Despite numerous attempts to discover genetic variants associated with elite athletic performance, injury predisposition and elite/world-class athletic status, there has been limited progress. Because of the reliance on candidate gene analyses, involving a small number of single nucleotide polymorphisms (SNPs) and structural variants (eg, the commonly studied insertion/deletion polymorphisms) coordinated research efforts are needed. New approaches involving large, well-funded consortia and utilising well-phenotyped large cohorts and genome-wide technologies will be necessary for meaningful progress to be made. In order to plan and develop this capacity, a first of a kind symposium was held on the Greek island of Santorini from 14-17th May 2015 (http://celebratorysymposium.net) to review the most significant findings in “omics” technologies with particular applications in sports medicine and sport science and to explore future trends and possibilities, including a Position Stand/Santorini Declaration. Participants were identified in view of enhancing existing studies (eg, PowerGene, Genesis, GAMES and GeneSmart) by assimilating all previous and current initiatives into one new global consortium, the Athlome Project Consortium, to move the field forward significantly. The main aim of the Athlome project is to characterize the genetics and biology of exercise performance, as a platform to understanding healthy body function and major chronic disease conditions (i.e., Cardiovascular disease, Obesity, Type 2 Diabetes ect.). The Athlome project captures genotype and phenotype data of elite athletes, adaptation to exercise training (in both human and animal models), and muscle-related injuries from excising studies and consortiums worldwide. To achieve this ambitious goal, different approaches will be used including (but not limited to) genome-wide association studies (GWAS), whole exome sequencing, RNA sequencing, genotype-phenotype association, and epigenetic analyses. Particular priority will also be given to tissue-specific and systemic “omics” analysis (such as transcriptomics in the first instance) to develop personalized medicine applications including “intelligent training” and the discovery of “omics” signatures of doping.

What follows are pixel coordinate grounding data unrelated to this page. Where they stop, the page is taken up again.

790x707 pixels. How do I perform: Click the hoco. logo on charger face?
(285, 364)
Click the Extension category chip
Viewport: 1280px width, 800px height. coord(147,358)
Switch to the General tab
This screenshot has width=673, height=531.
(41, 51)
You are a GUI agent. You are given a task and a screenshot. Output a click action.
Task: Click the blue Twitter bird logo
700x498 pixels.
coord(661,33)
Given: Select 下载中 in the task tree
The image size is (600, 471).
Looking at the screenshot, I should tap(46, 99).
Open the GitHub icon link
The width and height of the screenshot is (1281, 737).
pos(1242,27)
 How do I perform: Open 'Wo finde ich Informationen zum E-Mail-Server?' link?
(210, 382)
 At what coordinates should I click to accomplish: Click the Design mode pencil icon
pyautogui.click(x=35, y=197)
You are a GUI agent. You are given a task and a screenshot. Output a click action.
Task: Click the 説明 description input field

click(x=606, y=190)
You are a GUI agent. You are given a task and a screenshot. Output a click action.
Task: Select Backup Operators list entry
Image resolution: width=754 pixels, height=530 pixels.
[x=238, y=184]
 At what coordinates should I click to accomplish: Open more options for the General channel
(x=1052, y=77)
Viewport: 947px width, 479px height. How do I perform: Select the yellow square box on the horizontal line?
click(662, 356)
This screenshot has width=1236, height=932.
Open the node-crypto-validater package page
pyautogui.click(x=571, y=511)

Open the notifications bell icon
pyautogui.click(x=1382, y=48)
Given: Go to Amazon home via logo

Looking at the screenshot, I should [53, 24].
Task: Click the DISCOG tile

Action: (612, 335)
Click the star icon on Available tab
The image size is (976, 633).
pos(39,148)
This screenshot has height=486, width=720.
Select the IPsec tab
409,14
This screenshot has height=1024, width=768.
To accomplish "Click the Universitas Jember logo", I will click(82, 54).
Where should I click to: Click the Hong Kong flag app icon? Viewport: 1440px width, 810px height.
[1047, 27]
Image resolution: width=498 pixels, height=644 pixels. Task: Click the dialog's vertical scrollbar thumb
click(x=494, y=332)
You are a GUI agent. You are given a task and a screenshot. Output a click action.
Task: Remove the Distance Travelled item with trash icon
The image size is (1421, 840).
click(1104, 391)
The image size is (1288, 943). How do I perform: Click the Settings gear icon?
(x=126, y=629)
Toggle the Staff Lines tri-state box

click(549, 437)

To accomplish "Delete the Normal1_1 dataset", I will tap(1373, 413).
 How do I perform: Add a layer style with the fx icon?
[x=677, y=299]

1.Jane Seto (AUS) - Murdoch Childrens Research Institute, Australia.
Title Presentation: A gene for speed: ACTN3, athletes and human health
2.Masashi Tanaka (JPN) - Director, Department of Clinical Laboratory, Tokyo Metropolitan Geriatric Hospital, Tokyo, Japan.
Title Presentation: The 1000 Athlomes Project: An initiative for whole genome sequencing of elite athletes
3.Yannis Pitsiladis (GRC) - FIMS Reference Collaborating Centre of Sports Medicine for Anti-Doping Research, University of Brighton, Eastbourne, United Kingdom.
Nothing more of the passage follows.